[Entries taken from a collection]
•••••
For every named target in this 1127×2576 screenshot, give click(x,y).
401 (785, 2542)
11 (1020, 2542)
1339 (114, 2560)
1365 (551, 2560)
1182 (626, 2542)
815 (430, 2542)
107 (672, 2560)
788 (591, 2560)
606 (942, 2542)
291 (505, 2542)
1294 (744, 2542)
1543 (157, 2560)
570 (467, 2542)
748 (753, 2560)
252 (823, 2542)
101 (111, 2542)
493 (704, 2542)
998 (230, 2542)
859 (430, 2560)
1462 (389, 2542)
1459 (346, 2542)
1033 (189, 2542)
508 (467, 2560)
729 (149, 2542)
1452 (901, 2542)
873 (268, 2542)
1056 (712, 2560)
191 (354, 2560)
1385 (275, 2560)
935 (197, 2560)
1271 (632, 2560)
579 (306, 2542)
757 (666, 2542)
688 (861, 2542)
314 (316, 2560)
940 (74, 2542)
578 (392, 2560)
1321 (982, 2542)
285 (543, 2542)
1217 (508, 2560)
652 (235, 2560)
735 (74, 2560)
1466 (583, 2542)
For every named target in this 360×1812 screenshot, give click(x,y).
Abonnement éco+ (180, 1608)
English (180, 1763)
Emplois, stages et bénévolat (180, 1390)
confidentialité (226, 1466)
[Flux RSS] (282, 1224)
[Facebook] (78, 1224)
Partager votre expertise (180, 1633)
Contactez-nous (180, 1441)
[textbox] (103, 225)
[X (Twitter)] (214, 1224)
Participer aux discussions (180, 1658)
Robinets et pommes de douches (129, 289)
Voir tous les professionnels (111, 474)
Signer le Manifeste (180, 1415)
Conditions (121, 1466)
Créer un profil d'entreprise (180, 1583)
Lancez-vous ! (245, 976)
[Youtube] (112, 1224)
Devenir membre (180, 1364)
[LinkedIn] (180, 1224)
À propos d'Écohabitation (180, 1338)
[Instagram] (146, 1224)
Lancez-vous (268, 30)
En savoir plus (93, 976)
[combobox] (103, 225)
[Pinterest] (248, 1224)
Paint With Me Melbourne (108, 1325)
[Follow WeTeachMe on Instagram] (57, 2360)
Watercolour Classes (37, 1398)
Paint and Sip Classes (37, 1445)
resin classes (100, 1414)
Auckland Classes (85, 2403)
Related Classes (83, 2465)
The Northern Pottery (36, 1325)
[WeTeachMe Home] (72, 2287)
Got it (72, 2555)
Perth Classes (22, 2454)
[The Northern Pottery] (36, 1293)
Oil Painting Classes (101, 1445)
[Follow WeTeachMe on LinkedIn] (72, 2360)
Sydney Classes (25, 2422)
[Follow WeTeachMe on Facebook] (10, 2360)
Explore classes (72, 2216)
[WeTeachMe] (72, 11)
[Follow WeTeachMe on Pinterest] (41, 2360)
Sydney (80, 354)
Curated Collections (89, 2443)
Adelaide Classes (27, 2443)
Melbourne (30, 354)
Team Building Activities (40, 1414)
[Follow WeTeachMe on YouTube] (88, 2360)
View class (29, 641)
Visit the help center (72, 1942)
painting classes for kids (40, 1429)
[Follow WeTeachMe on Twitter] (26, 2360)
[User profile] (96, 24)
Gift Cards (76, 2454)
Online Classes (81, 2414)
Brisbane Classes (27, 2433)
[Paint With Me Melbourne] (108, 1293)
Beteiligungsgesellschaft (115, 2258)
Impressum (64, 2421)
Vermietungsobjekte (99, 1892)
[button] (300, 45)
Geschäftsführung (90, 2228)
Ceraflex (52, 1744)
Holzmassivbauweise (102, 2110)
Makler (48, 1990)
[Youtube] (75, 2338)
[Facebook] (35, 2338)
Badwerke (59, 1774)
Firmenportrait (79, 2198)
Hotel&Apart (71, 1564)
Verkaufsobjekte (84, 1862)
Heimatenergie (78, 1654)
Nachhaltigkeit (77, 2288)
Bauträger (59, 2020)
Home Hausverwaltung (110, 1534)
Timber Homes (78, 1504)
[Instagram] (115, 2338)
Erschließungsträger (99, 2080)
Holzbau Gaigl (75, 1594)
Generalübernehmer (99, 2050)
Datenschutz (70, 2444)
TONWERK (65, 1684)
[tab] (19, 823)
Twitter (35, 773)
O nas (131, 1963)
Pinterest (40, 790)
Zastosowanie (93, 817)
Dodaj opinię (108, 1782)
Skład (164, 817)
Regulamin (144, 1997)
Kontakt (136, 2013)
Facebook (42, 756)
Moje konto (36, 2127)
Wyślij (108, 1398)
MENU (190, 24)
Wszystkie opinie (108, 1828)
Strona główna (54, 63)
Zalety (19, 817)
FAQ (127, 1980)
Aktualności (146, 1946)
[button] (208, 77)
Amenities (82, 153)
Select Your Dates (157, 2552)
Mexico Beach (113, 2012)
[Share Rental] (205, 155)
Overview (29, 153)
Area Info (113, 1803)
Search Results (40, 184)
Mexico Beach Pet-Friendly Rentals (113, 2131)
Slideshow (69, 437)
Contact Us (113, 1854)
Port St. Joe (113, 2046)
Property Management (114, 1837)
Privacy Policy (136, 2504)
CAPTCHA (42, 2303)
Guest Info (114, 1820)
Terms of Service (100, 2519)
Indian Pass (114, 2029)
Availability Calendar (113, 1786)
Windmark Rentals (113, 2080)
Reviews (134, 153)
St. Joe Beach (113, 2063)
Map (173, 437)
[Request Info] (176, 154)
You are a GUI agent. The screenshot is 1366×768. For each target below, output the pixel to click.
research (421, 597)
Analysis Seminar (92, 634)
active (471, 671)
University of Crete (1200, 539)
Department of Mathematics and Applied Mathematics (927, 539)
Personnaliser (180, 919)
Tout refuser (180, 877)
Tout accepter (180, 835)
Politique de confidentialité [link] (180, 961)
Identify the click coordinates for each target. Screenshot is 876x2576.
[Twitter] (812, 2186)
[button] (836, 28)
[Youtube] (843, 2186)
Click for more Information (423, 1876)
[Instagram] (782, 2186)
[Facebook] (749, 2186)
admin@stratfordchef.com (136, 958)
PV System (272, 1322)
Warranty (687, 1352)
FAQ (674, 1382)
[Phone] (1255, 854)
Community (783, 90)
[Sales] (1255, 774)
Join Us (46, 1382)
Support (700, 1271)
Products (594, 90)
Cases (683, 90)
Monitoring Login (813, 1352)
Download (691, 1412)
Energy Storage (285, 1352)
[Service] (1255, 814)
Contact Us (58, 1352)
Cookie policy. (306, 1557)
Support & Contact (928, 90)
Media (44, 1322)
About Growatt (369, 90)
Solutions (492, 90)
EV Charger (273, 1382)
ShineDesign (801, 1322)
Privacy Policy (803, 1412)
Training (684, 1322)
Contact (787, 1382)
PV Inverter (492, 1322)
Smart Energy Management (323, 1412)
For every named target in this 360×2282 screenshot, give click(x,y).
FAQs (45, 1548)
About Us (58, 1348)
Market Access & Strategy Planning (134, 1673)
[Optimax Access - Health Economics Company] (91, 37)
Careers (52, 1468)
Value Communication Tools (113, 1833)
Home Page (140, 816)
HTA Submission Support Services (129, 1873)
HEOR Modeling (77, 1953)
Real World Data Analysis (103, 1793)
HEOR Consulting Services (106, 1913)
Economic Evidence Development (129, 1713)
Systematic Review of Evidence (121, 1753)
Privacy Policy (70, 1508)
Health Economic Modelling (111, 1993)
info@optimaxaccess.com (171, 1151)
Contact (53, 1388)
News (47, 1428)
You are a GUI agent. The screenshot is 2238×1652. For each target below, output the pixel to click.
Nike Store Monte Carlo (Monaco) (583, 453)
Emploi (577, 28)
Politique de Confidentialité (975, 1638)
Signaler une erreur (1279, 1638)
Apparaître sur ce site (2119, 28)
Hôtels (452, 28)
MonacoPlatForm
•••••
■ Work required:
Each line from the one that holds "[Service] (1255, 814)" to the end of the records above should be transcribed exactly, both ends included.

■ Result for this exercise:
[Service] (1255, 814)
Contact Us (58, 1352)
Cookie policy. (306, 1557)
Support & Contact (928, 90)
Media (44, 1322)
About Growatt (369, 90)
Solutions (492, 90)
EV Charger (273, 1382)
ShineDesign (801, 1322)
Privacy Policy (803, 1412)
Training (684, 1322)
Contact (787, 1382)
PV Inverter (492, 1322)
Smart Energy Management (323, 1412)
For every named target in this 360×2282 screenshot, give click(x,y).
FAQs (45, 1548)
About Us (58, 1348)
Market Access & Strategy Planning (134, 1673)
[Optimax Access - Health Economics Company] (91, 37)
Careers (52, 1468)
Value Communication Tools (113, 1833)
Home Page (140, 816)
HTA Submission Support Services (129, 1873)
HEOR Modeling (77, 1953)
Real World Data Analysis (103, 1793)
HEOR Consulting Services (106, 1913)
Economic Evidence Development (129, 1713)
Systematic Review of Evidence (121, 1753)
Privacy Policy (70, 1508)
Health Economic Modelling (111, 1993)
info@optimaxaccess.com (171, 1151)
Contact (53, 1388)
News (47, 1428)
You are a GUI agent. The screenshot is 2238×1652. For each target below, output the pixel to click.
Nike Store Monte Carlo (Monaco) (583, 453)
Emploi (577, 28)
Politique de Confidentialité (975, 1638)
Signaler une erreur (1279, 1638)
Apparaître sur ce site (2119, 28)
Hôtels (452, 28)
MonacoPlatForm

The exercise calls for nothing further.